Quella ragazza aveva coraggio. Non mi sarei aspettato di vederla tralasciare il mio titolo in così poco tempo. Mi alzai come la galanteria voleva e le strinsi la mano a mia volta.
-Molto lieto. Immagino che ci vedremo molto spesso.
Erica volse lo sguardo verso l'amica e questa scrollò le spalle. Entrarono altri clienti nel locale ed Erica fu obbligata a lasciarci. Non era male quella ragazza, sarebbe stato interessarla conoscerla. Mi ricordava molto Dimitri. Pragmatica e decisa.
-Ti è molto affezionata.- affermai trattenendo un sorriso e addentando poi il cornetto, che dovetti ammettere essere buono.
-Ci conosciamo da quando ci siamo addentrate nel maligno mondo del liceo e quando ha scoperto che ero la principessa Vidrean Von Ziegler, è rimasta sorpresa, così come gli altri miei amici.- raccontò brevemente.
-Gli altri amici?- chiesi incuriosito.
-Sono tutti vampiri o mezzosangue.
Storsi il naso. Pensavo che la sua passione per i mezzosangue si fermasse ai suoi genitori, ma da quel che sembrava era incline a fare amicizia con degli esseri abietti.

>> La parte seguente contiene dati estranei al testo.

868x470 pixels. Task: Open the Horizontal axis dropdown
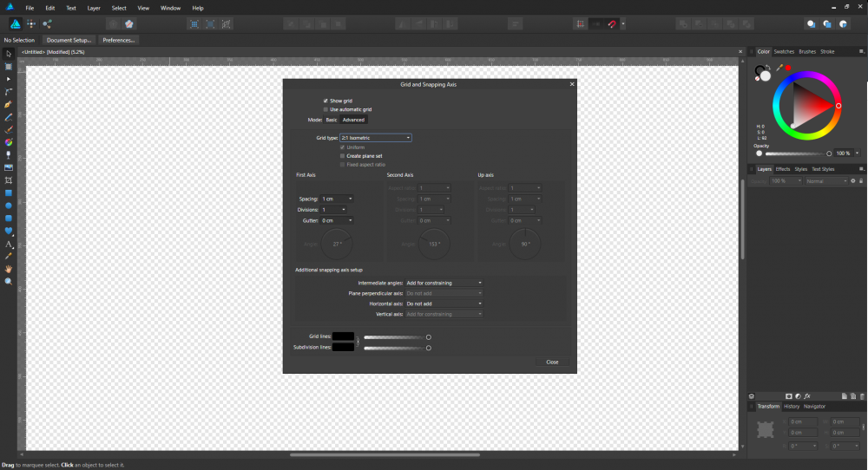(x=444, y=304)
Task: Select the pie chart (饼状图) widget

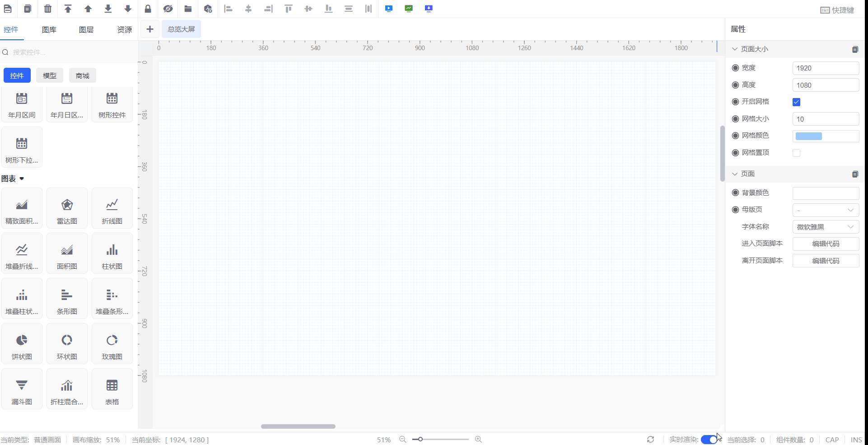Action: click(22, 344)
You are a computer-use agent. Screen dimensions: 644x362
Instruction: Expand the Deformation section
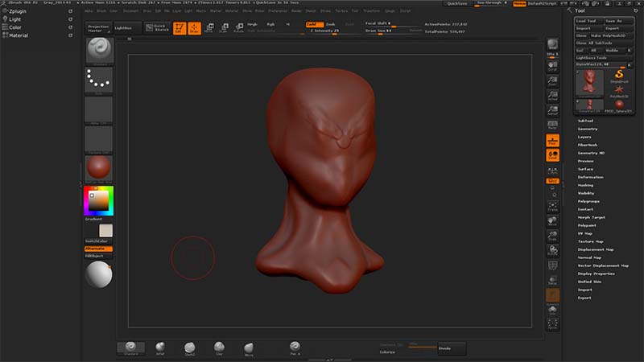(590, 177)
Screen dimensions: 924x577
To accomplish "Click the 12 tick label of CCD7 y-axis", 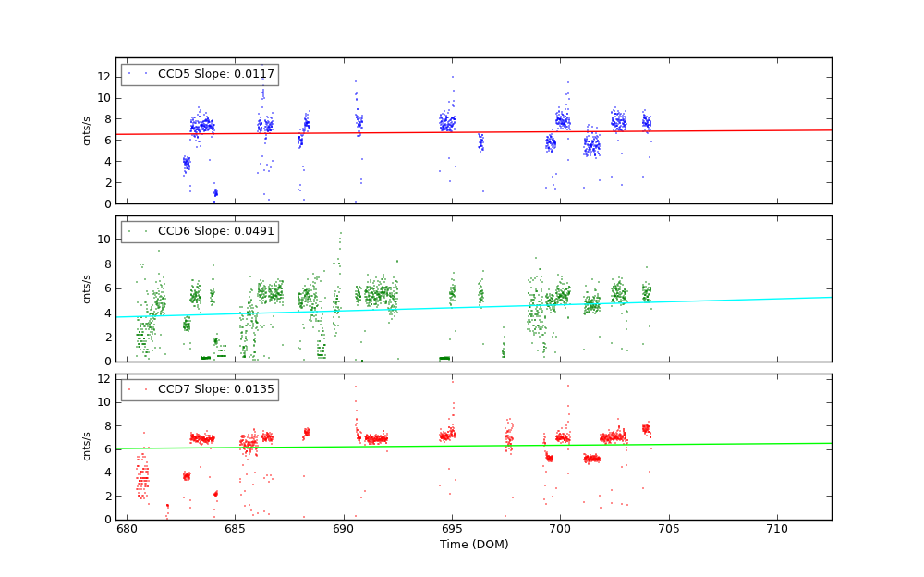I will click(x=103, y=379).
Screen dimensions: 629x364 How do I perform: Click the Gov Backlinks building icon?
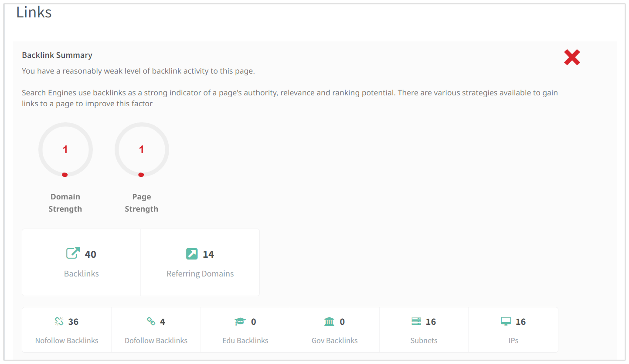pyautogui.click(x=329, y=321)
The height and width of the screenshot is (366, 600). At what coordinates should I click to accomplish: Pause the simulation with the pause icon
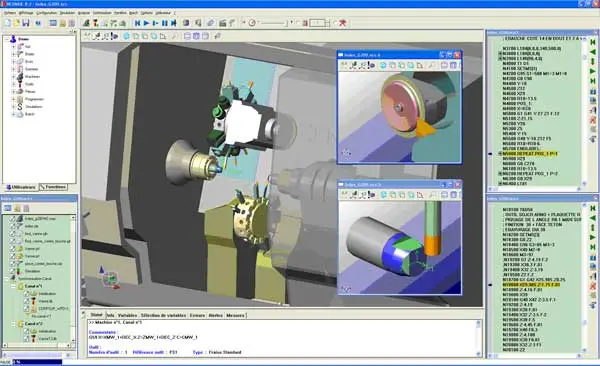pos(165,23)
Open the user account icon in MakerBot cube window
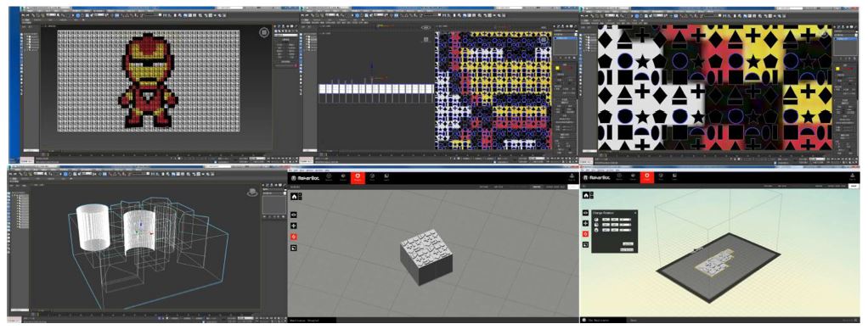Screen dimensions: 868x335 pyautogui.click(x=572, y=177)
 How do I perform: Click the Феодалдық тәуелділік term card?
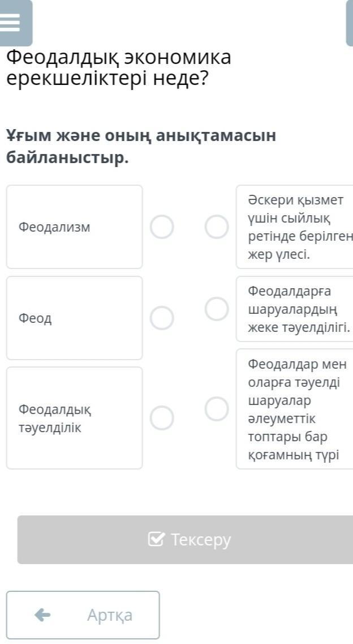[x=74, y=418]
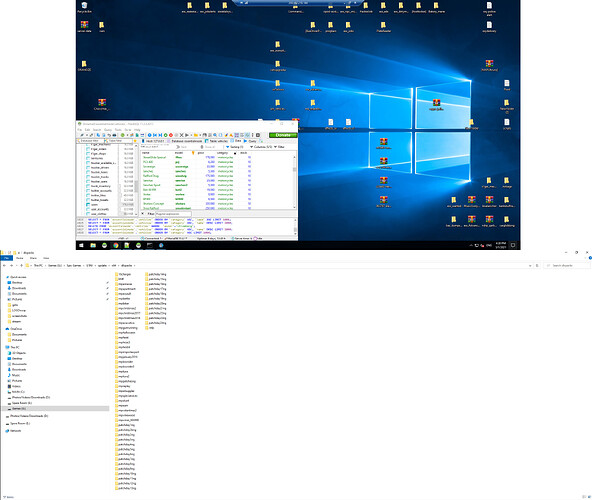Open the Filter dropdown above the grid
The height and width of the screenshot is (500, 592).
click(x=279, y=147)
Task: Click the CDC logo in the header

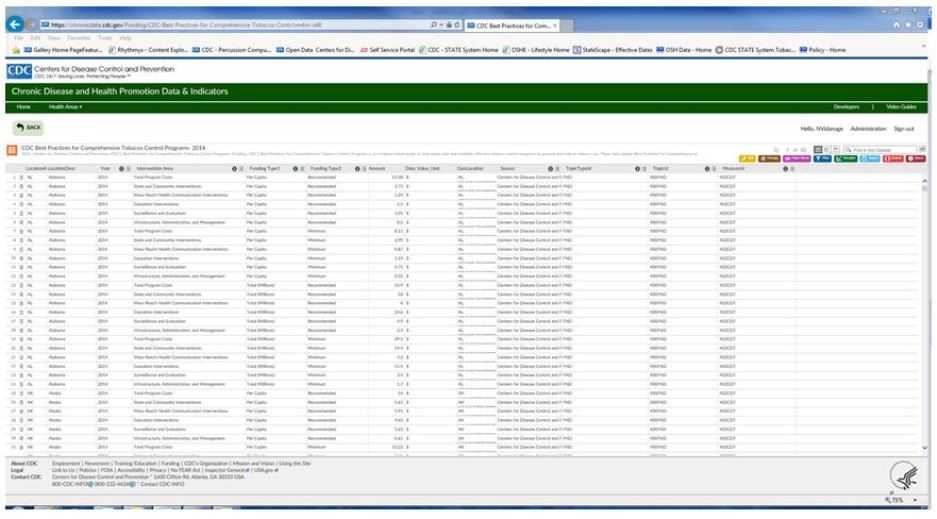Action: (x=19, y=71)
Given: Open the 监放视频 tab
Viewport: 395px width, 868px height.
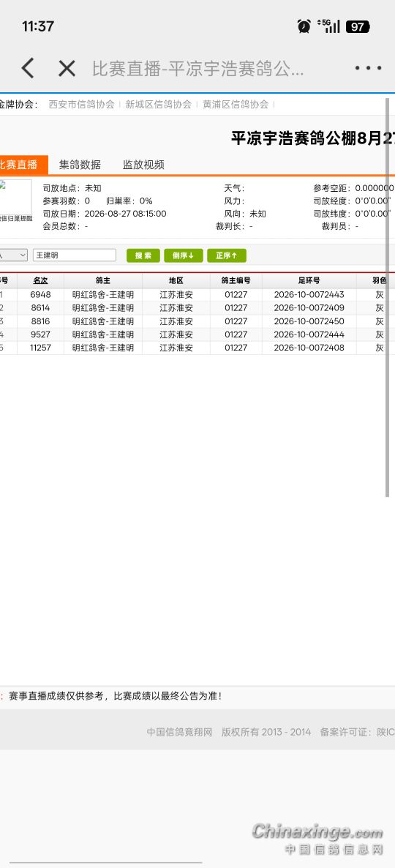Looking at the screenshot, I should [x=144, y=165].
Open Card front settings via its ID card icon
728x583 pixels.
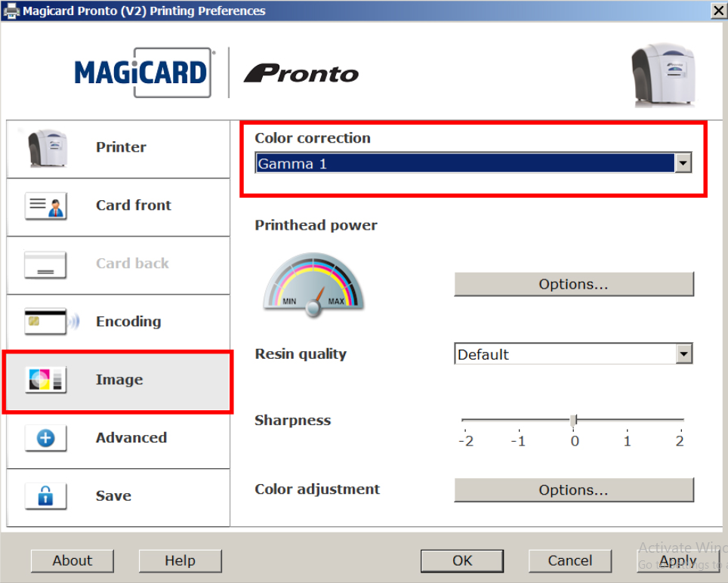[45, 206]
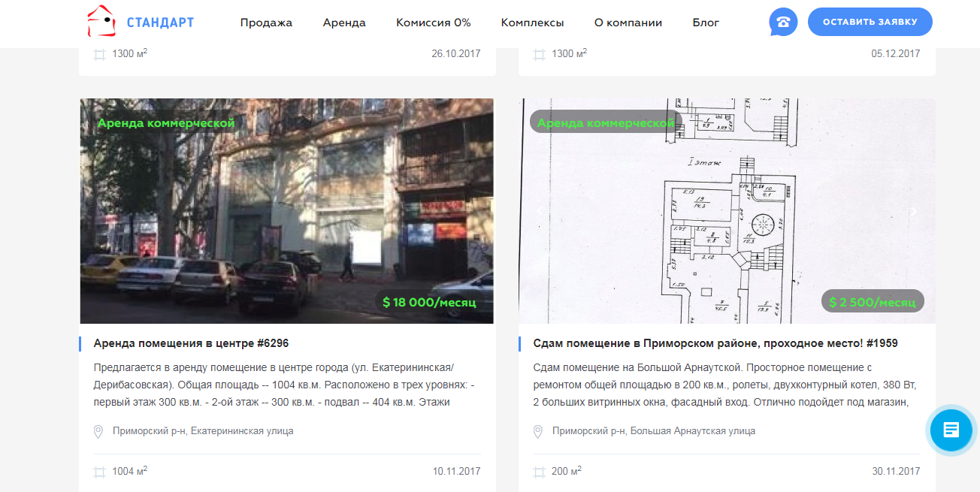Click the $ 2 500/месяц price badge
980x492 pixels.
[872, 302]
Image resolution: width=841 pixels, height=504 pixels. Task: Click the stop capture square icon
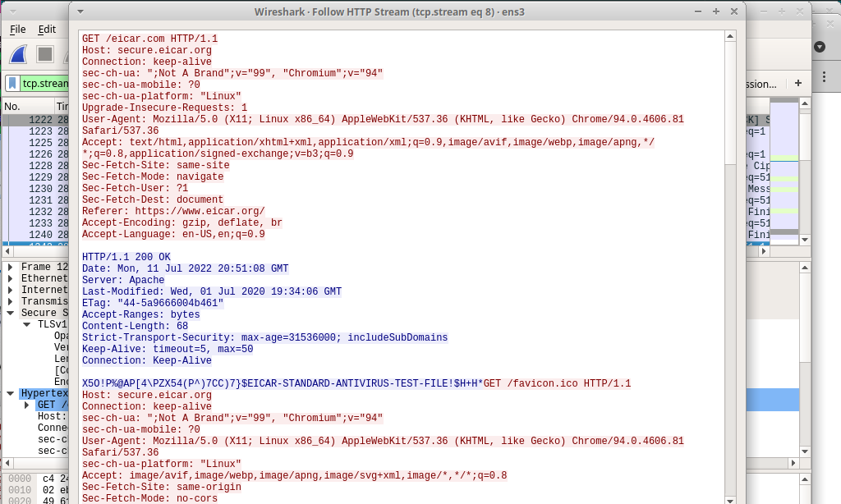(44, 54)
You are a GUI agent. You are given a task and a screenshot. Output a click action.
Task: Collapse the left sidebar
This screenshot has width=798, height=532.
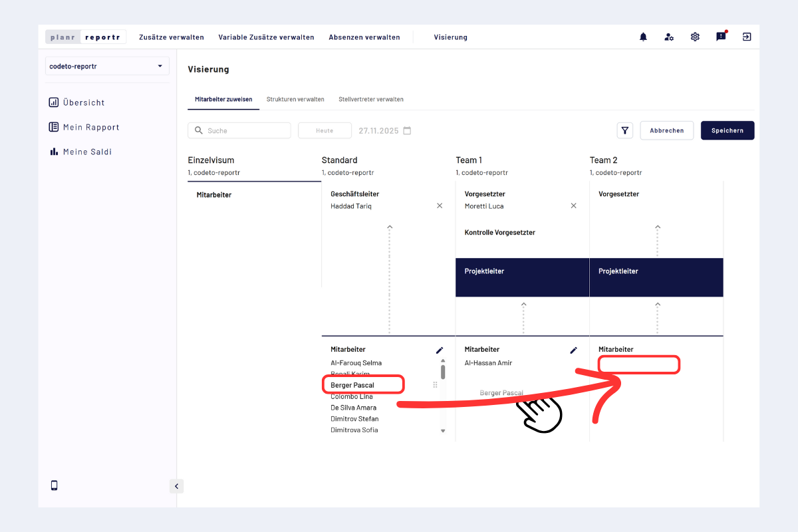tap(176, 486)
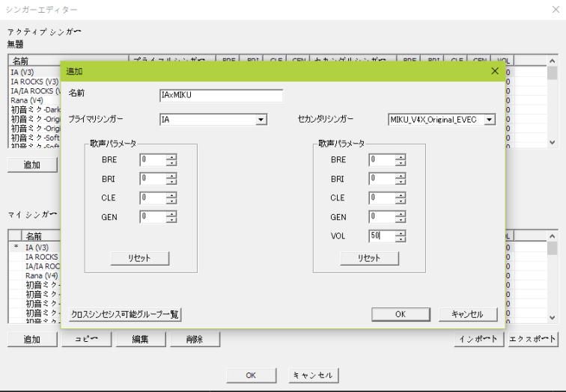Click キャンセル in the 追加 dialog
The width and height of the screenshot is (566, 392).
[x=467, y=314]
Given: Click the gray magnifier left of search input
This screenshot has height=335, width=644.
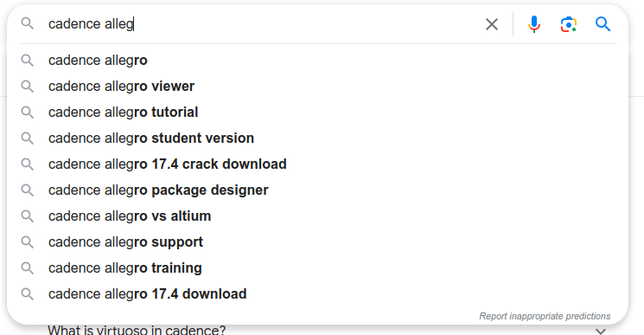Looking at the screenshot, I should pos(27,23).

-I mezzosangue sono un abominio. Sono frutto delle pulsioni sessuali di qualche vampiro depravato.- affermai schifato.
-Sono una risorsa da non sottovalutare. Mia madre e mio padre sono mezzosangue e quest'ultimo era storico di corte al castello Von Ziegler.
Mi ritrovai a storcere nuovamente il naso. Certo, Andrea e Paola Serafini erano persone a modo e molto amichevoli, ma dare loro l'onore di essere gli storici di corte mi era sembrato eccessivo.
-Un mezzosangue storico di corte. Che assurdità.
-Sono praticamente come noi. Essere mezzosangue non significa essere più stupidi o più ignoranti di un vampiro.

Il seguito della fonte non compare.